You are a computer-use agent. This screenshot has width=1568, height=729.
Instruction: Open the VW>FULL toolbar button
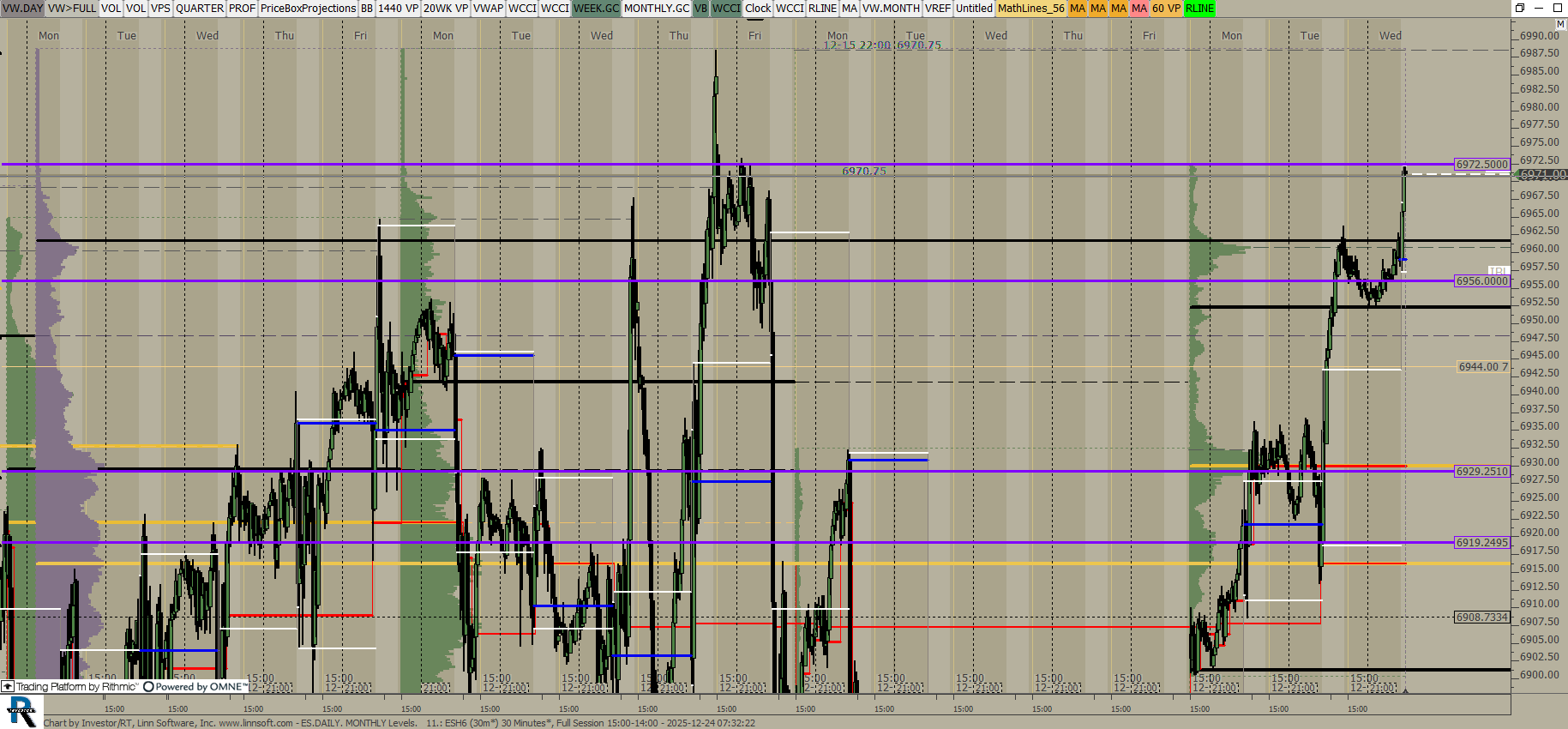click(72, 8)
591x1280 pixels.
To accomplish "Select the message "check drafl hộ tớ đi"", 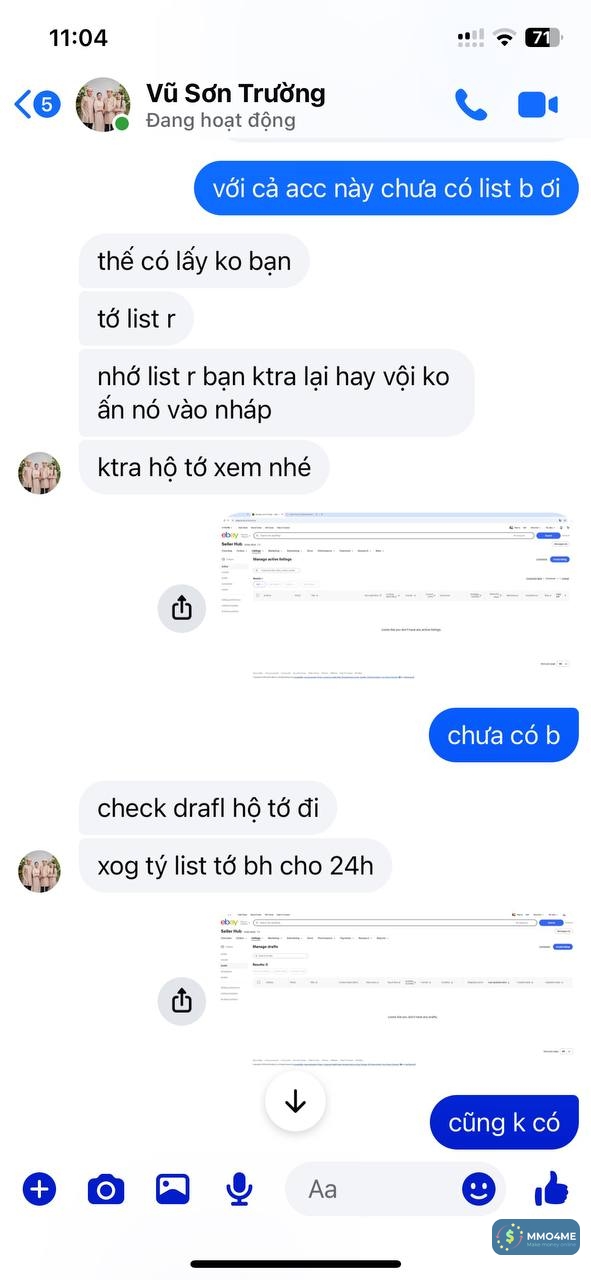I will tap(208, 808).
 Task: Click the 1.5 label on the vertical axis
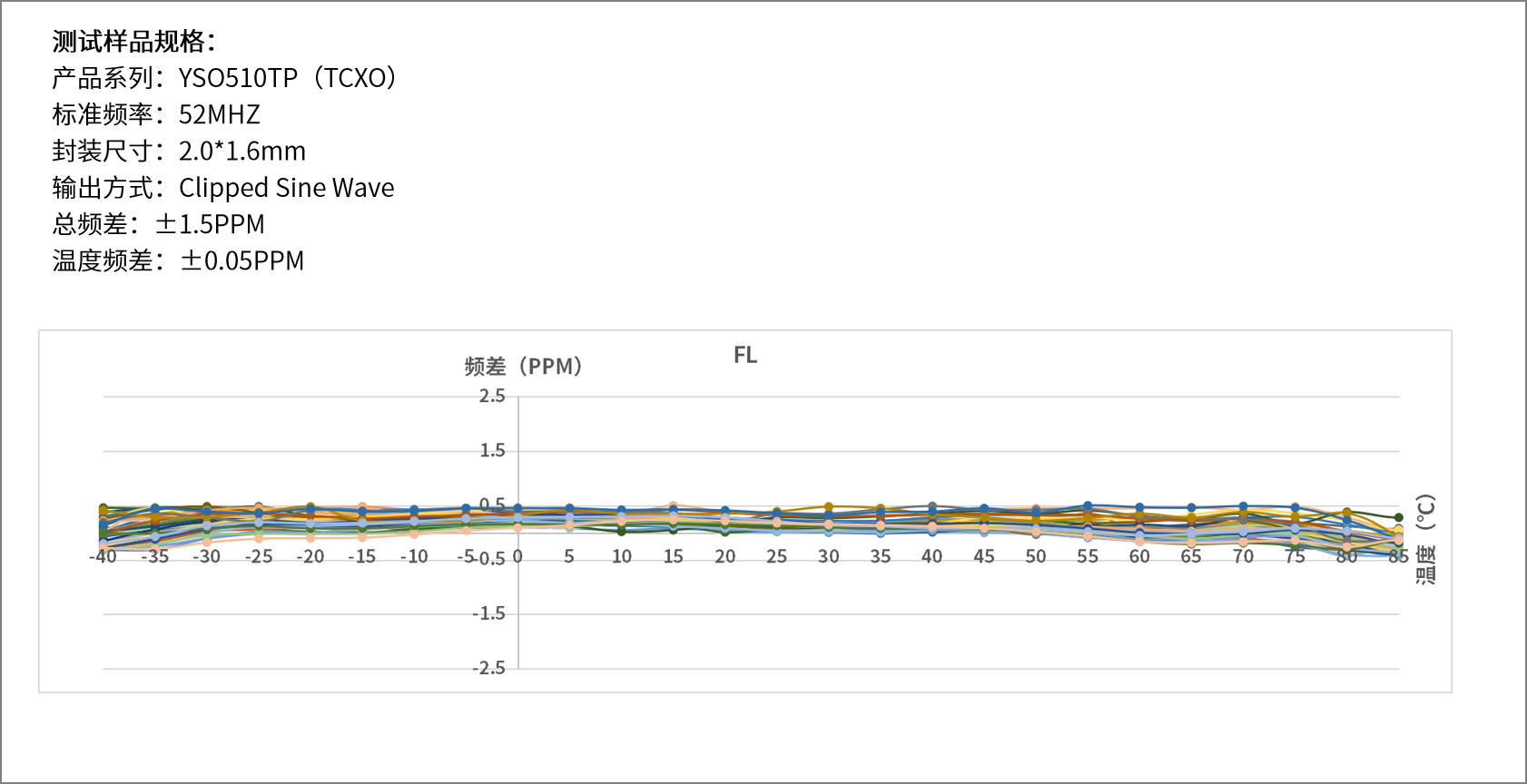point(492,451)
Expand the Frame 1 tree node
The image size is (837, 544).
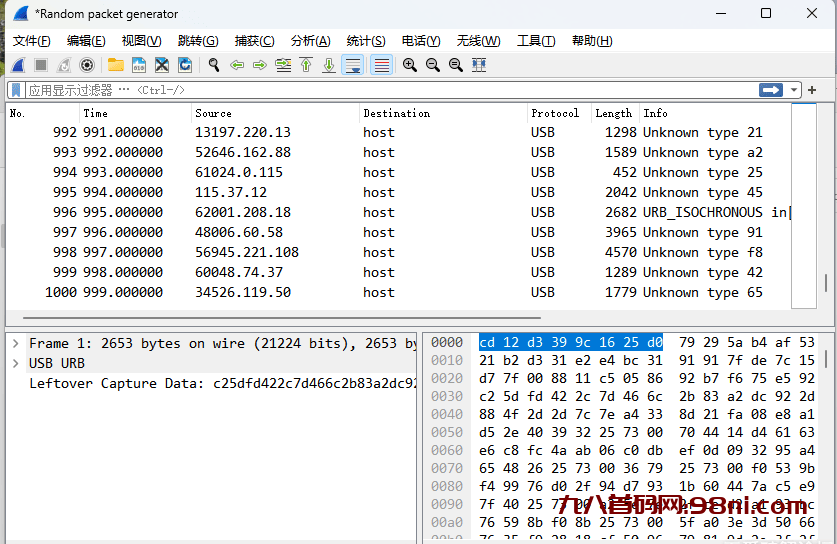click(x=15, y=343)
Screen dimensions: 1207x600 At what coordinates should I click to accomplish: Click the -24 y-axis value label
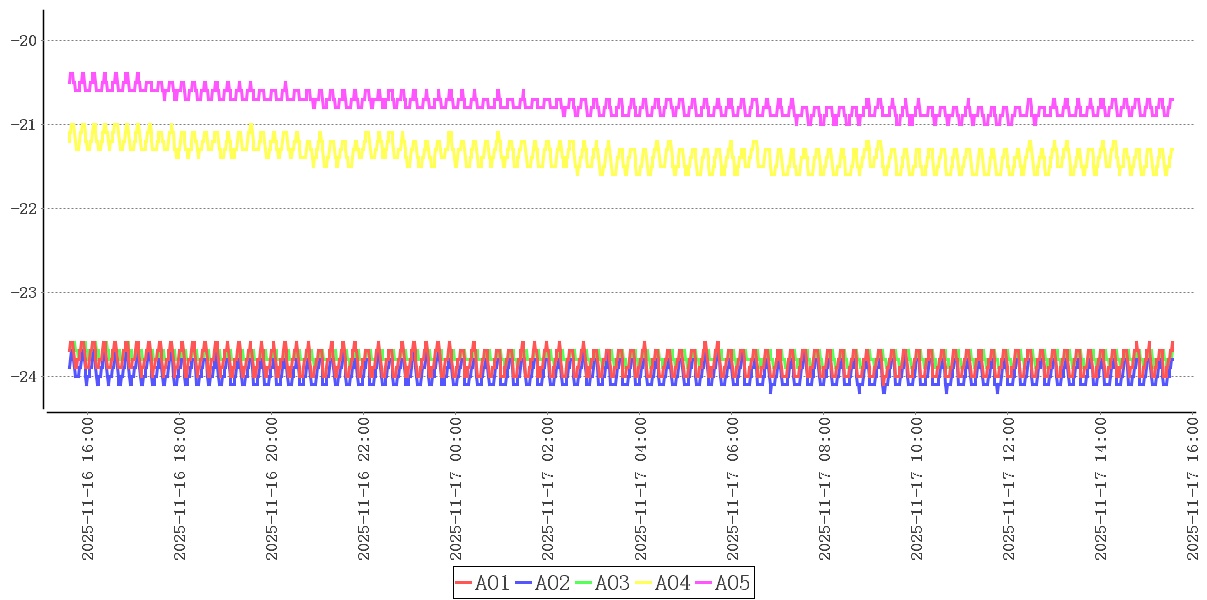pyautogui.click(x=23, y=376)
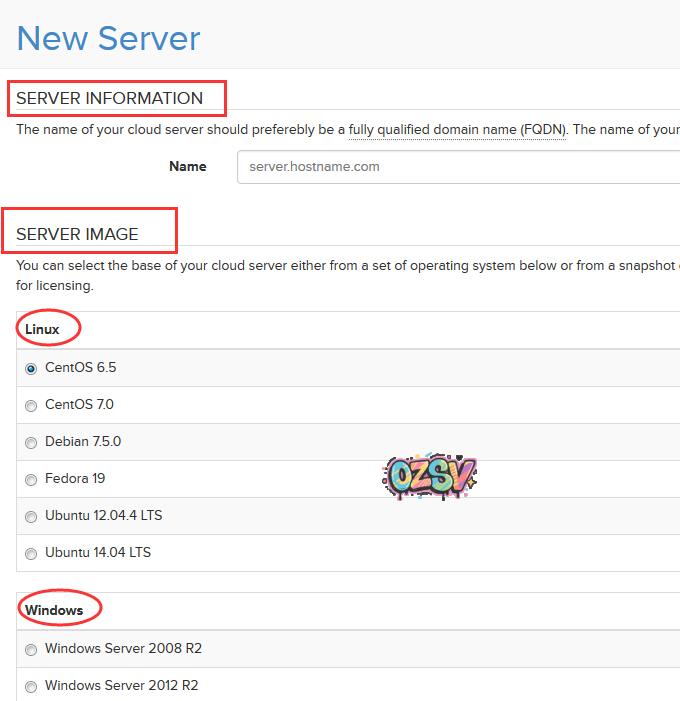
Task: Pick the Fedora 19 radio button
Action: tap(31, 479)
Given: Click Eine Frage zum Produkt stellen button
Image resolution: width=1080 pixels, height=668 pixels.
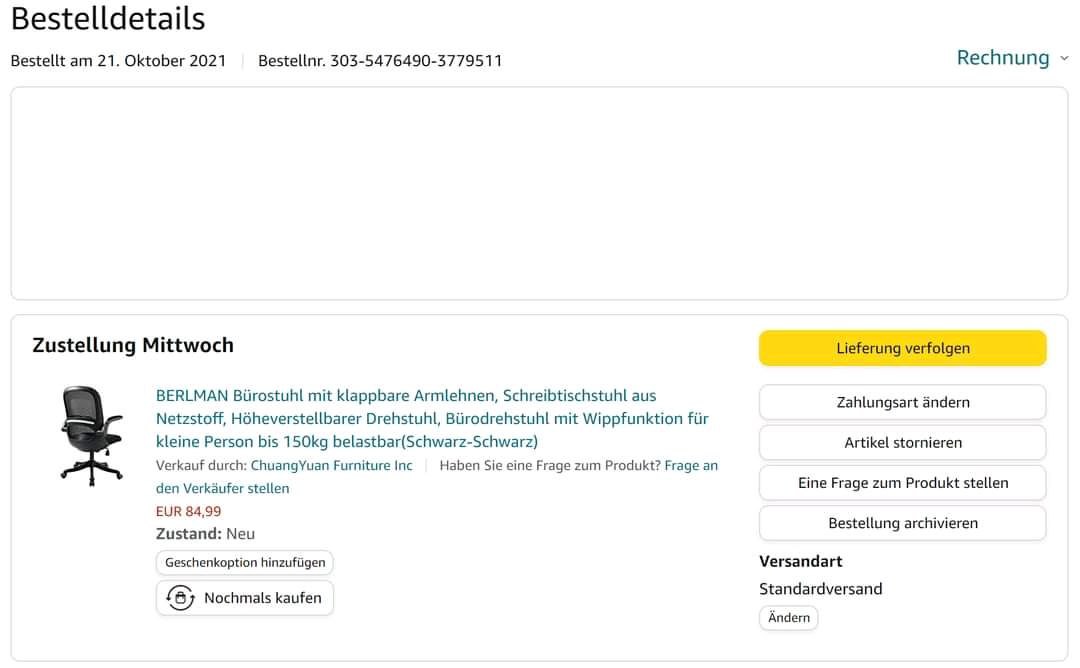Looking at the screenshot, I should point(902,482).
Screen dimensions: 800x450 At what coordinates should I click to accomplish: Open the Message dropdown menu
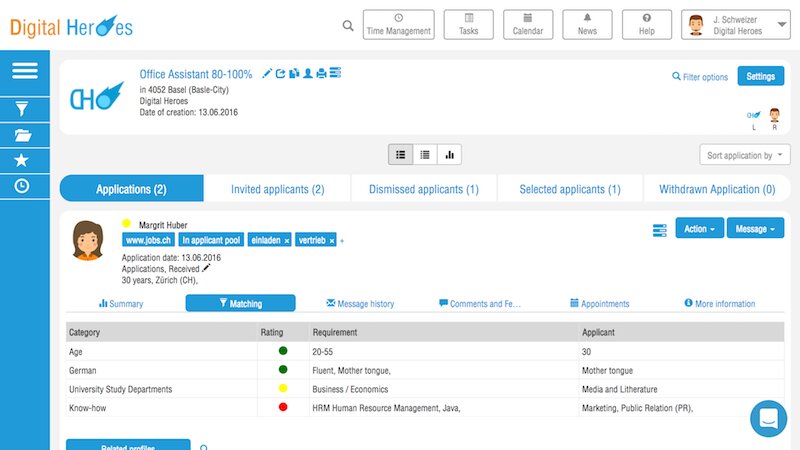pyautogui.click(x=755, y=229)
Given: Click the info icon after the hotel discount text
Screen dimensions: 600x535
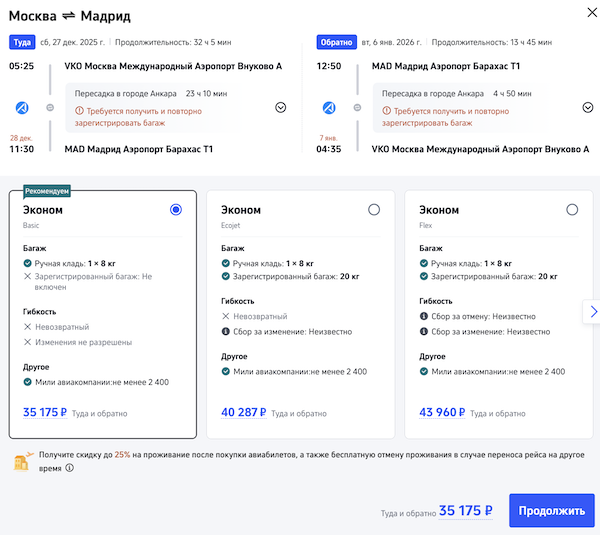Looking at the screenshot, I should (x=70, y=468).
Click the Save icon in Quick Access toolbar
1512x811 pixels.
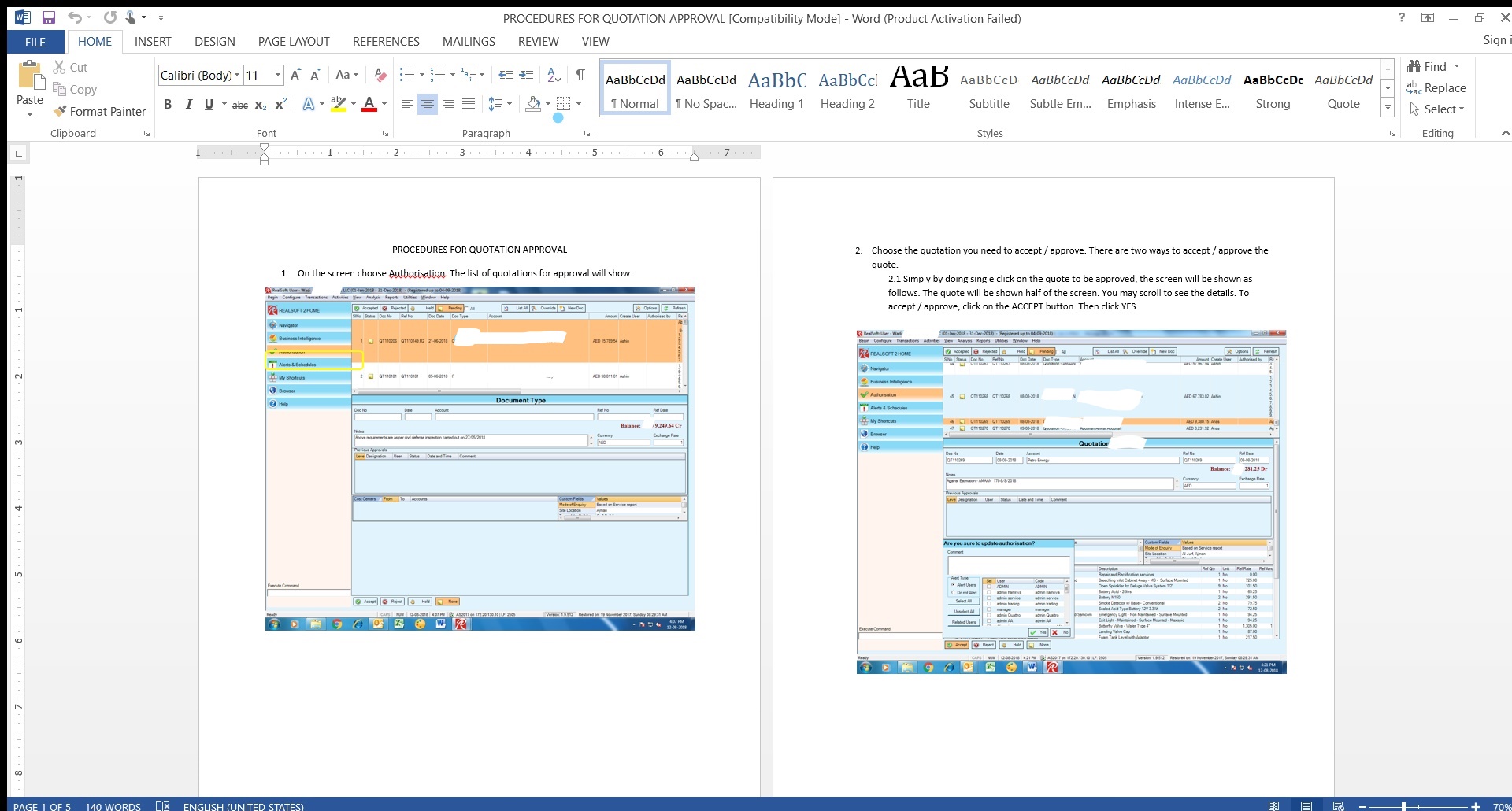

━━━━━━━━━━━━━━━━━━━━

_Aim of the exercise_
From the line with "Screen dimensions: 800x450" down to the last line of the entries above, set down every line exactly, apart from the pictures.

_Result for this exercise_
Screen dimensions: 800x450 At what coordinates should I click to accomplish: Open the Message dropdown menu
pyautogui.click(x=755, y=229)
Given: Click the info icon after the hotel discount text
Screen dimensions: 600x535
Looking at the screenshot, I should (x=70, y=468).
Click the Save icon in Quick Access toolbar
1512x811 pixels.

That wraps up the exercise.